* **WORK REQUIRED**: Please convert the rows, from the line containing "The height and width of the screenshot is (500, 672)." through the end of the rows, into a Markdown table with the columns "Number" and "Text", giving each line its own number. Skip blank lines and leave the pictures out.

* **MATERIAL FOR THIS TASK**:
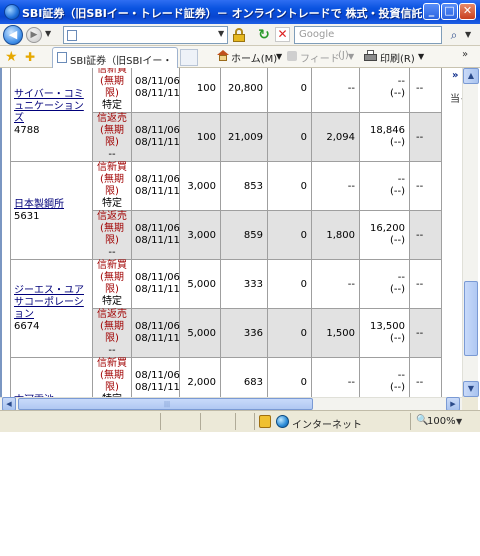 The height and width of the screenshot is (556, 480). I want to click on security-zone-label: インターネット, so click(327, 424).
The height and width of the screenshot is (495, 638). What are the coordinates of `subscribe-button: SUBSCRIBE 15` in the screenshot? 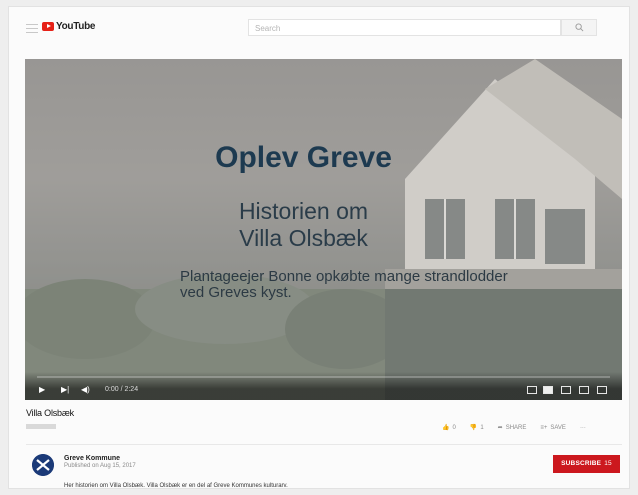 It's located at (586, 464).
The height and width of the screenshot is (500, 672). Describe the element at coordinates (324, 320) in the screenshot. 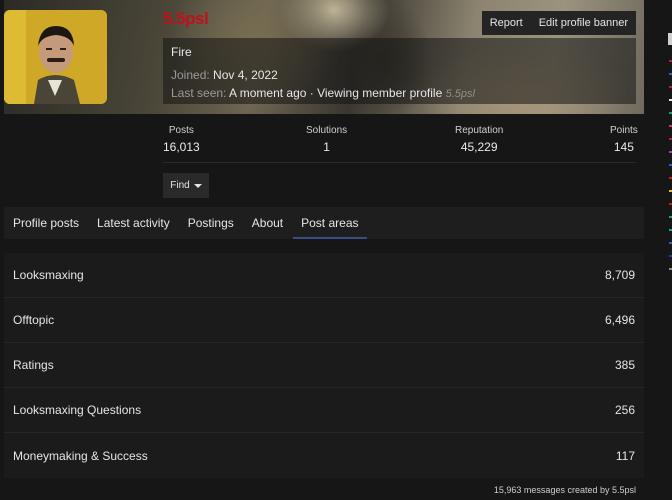

I see `list-item: Offtopic 6,496` at that location.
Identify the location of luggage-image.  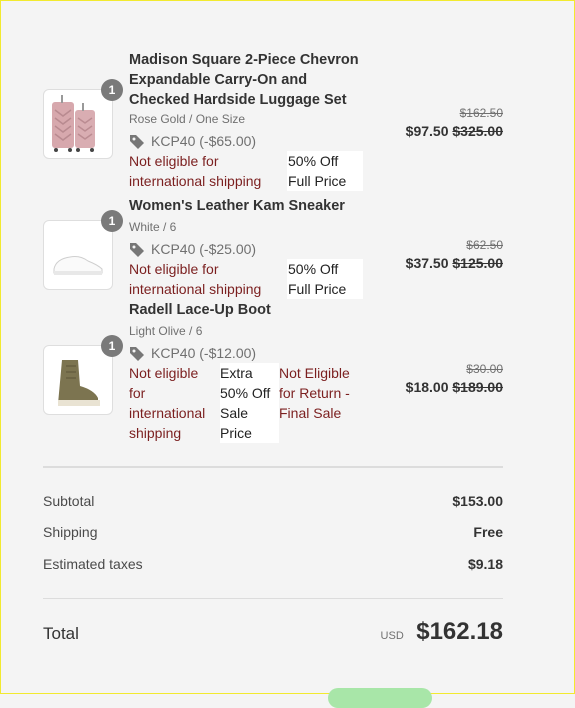
(74, 124).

* **ANSWER TO THIS EXERCISE**:
| Number | Text |
|---|---|
| 1 | The height and width of the screenshot is (500, 672). Describe the element at coordinates (324, 320) in the screenshot.  |
| 2 | I see `list-item: Offtopic 6,496` at that location. |
| 3 | Identify the location of luggage-image.   |
| 4 | (74, 124). |